1. Let me begin with a minor point: how dare you write "Delta; Gamma"? Delta is immediately next to Gamma in the greek alphabet, and writing them in reverse order is just *perverse*.

Would it be possible to give a presentation centered not on a "let" binding, but on a lambda-inspired abstraction form? I'm thinking of introducing in your logic an applicative arrow (A -F-> B), along with elimination and introduction terms (a @F b) and (lamF x. a), such that (let val u = a in b) would desugar into ((lamF x. b) @F a).

I'm under the impression that the eta-reduction rule for such a system would be more natural -- the current "let val" form has this annoying likeness with sum types that the elimination rule must come up with an arbitrary result type C. But it may also very well not work at all (your system has a feeling of modal logic that are usually formulated in let-style, there must be a reason).
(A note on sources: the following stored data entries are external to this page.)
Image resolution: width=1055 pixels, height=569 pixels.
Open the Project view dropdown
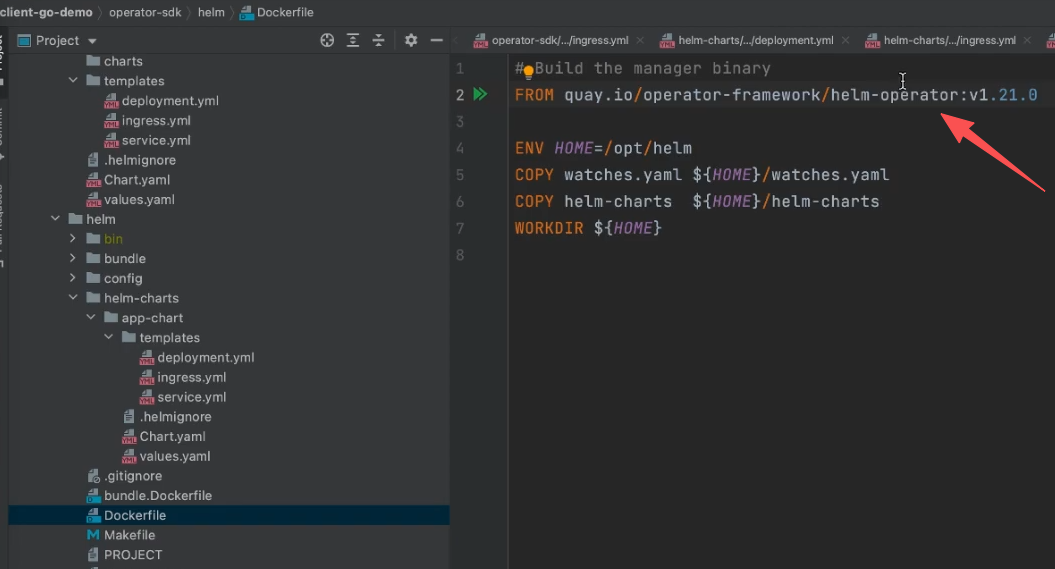tap(92, 41)
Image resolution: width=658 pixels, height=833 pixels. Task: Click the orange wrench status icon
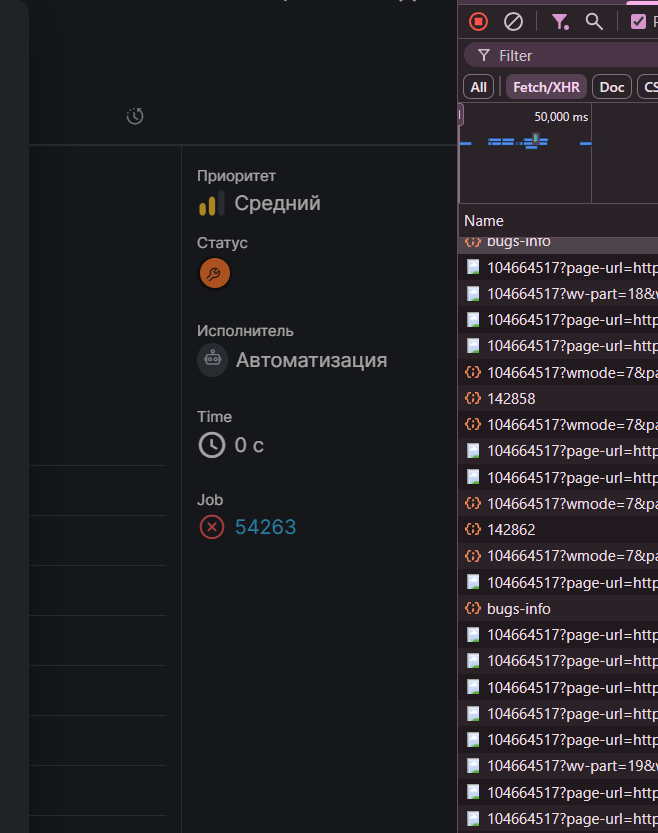coord(214,273)
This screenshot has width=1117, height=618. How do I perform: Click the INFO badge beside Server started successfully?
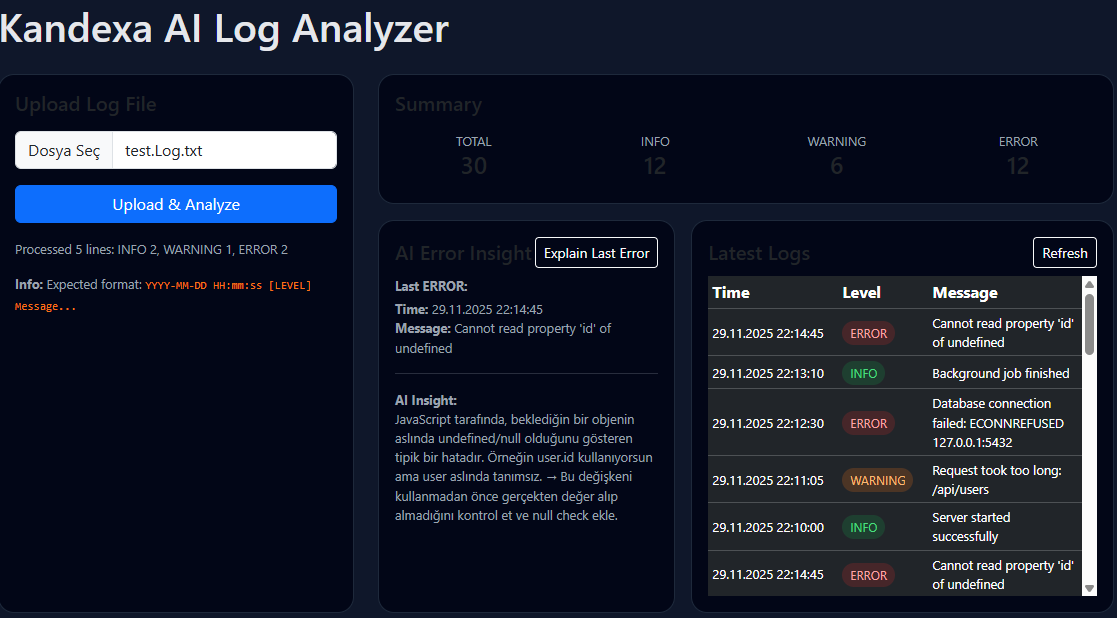[862, 527]
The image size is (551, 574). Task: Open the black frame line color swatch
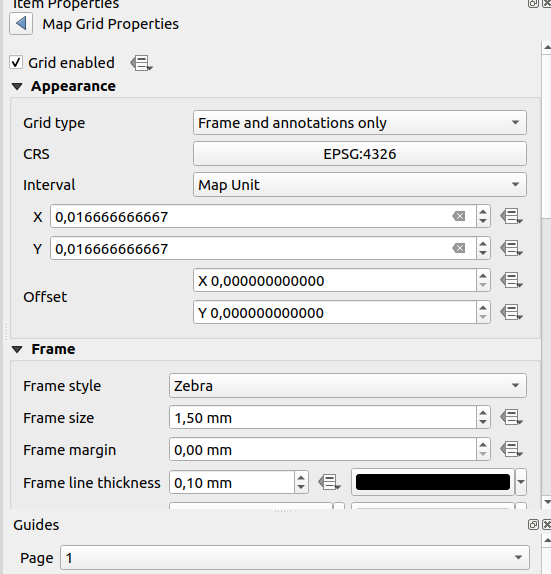pos(433,482)
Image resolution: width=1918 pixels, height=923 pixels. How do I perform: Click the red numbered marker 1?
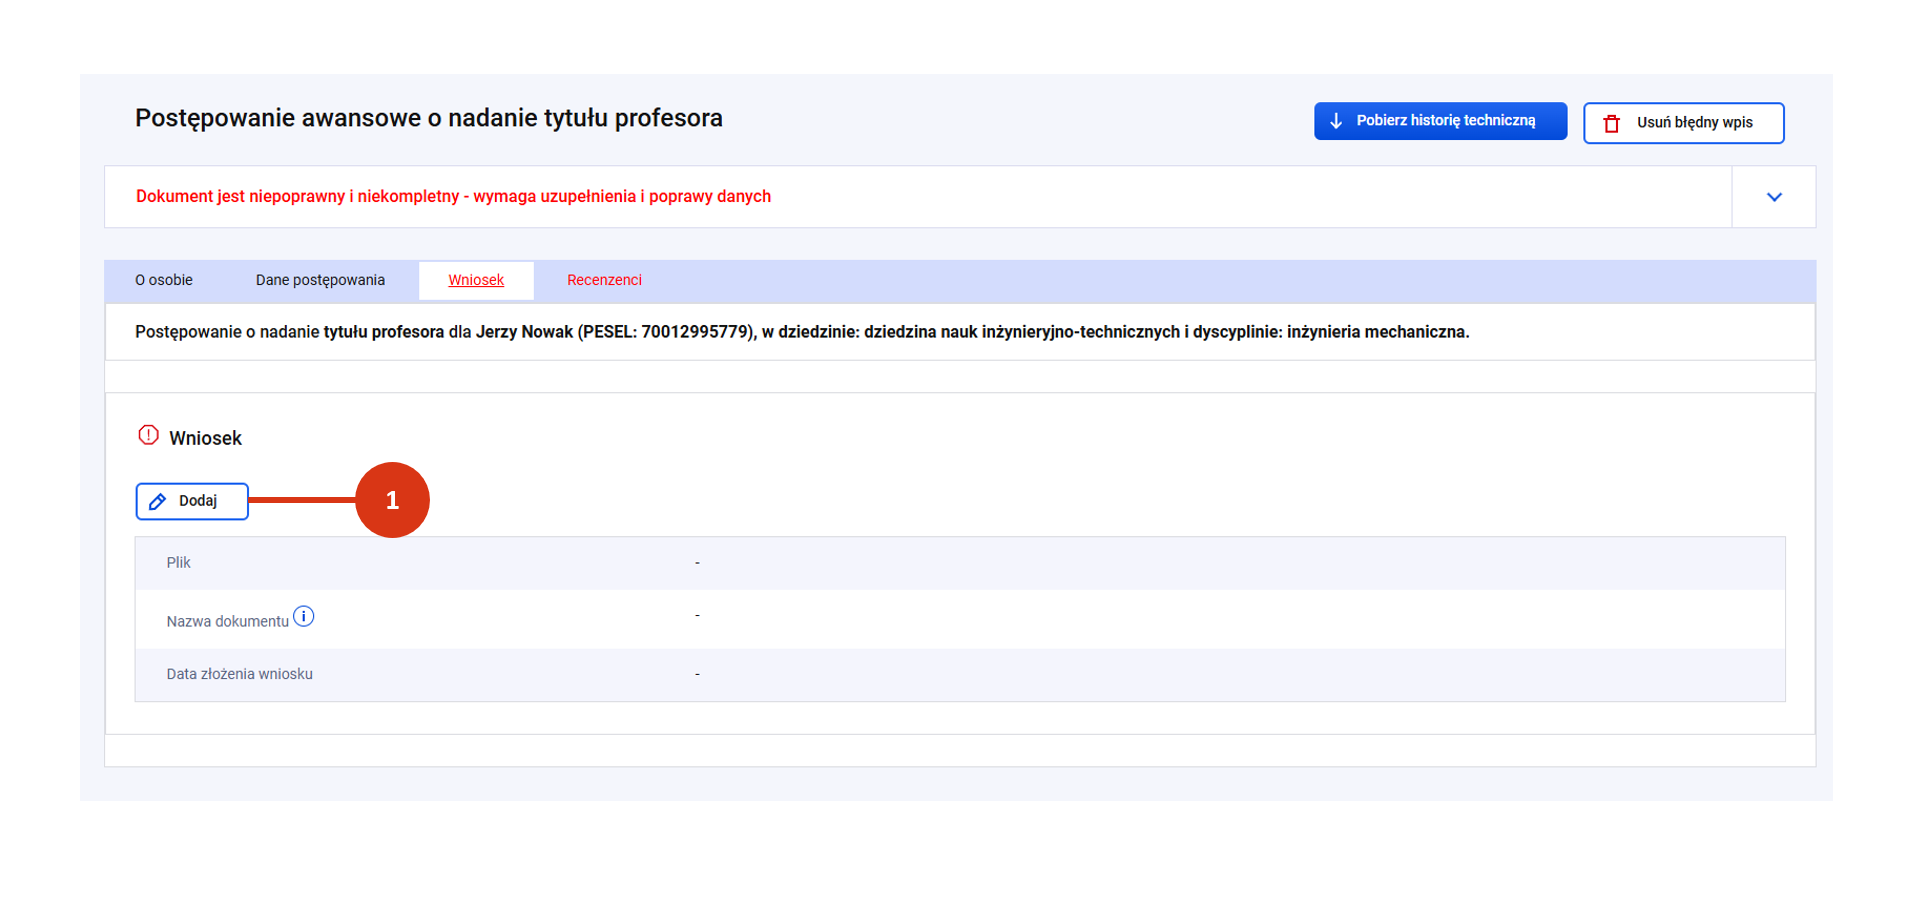pyautogui.click(x=392, y=500)
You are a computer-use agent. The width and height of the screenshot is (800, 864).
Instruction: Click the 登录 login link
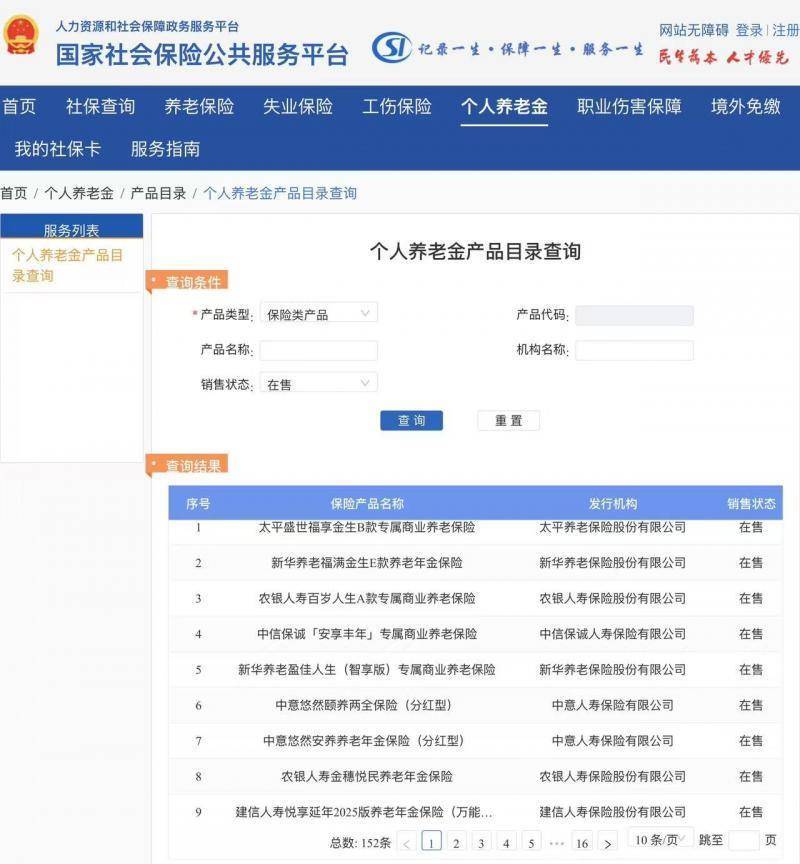tap(749, 30)
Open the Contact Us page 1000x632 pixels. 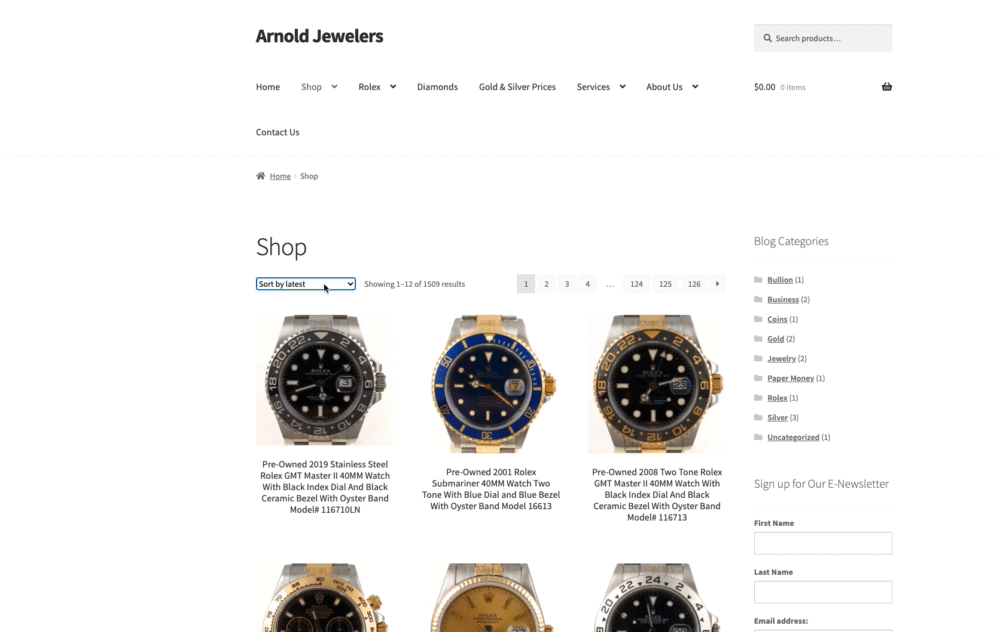click(277, 132)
Finally, I miss a more detailed comparison with "monads": "applicative functors are more general" is well-known, but could you explicitly point out the difference between lax monoidal endomorphism and an endormorphism that is only a monoid? How would you change your type theory to capture one for monads?

2. Your suggestion is likely to work type-theoretically, and is close to the syntax that McBride and Patterson proposed.

However, it's not clear to me that the two systems are equivalent, at least in the simply-typed case. I can see how to send A -F→ B to F(A) → B and then use the encoding you suggest. But I don't see how we would show the other direction of equivalence in the simply-typed case, though -- I don't see how to translate F(b), where b is a base type, to a type in the "applicative arrow" langauge. However, if you have F-style polymorphism, then I think it's equivalently powerful -- F(A) can pretty clearly be encoded as ∀α. (A -F→ α) → α.

More on your other questions later...

3. This comment has been removed by the author.

4. Excellent post! Thanks.

Question: Do you happen to know of any generalization that need not require the functor to be an endo- one.

Tnanks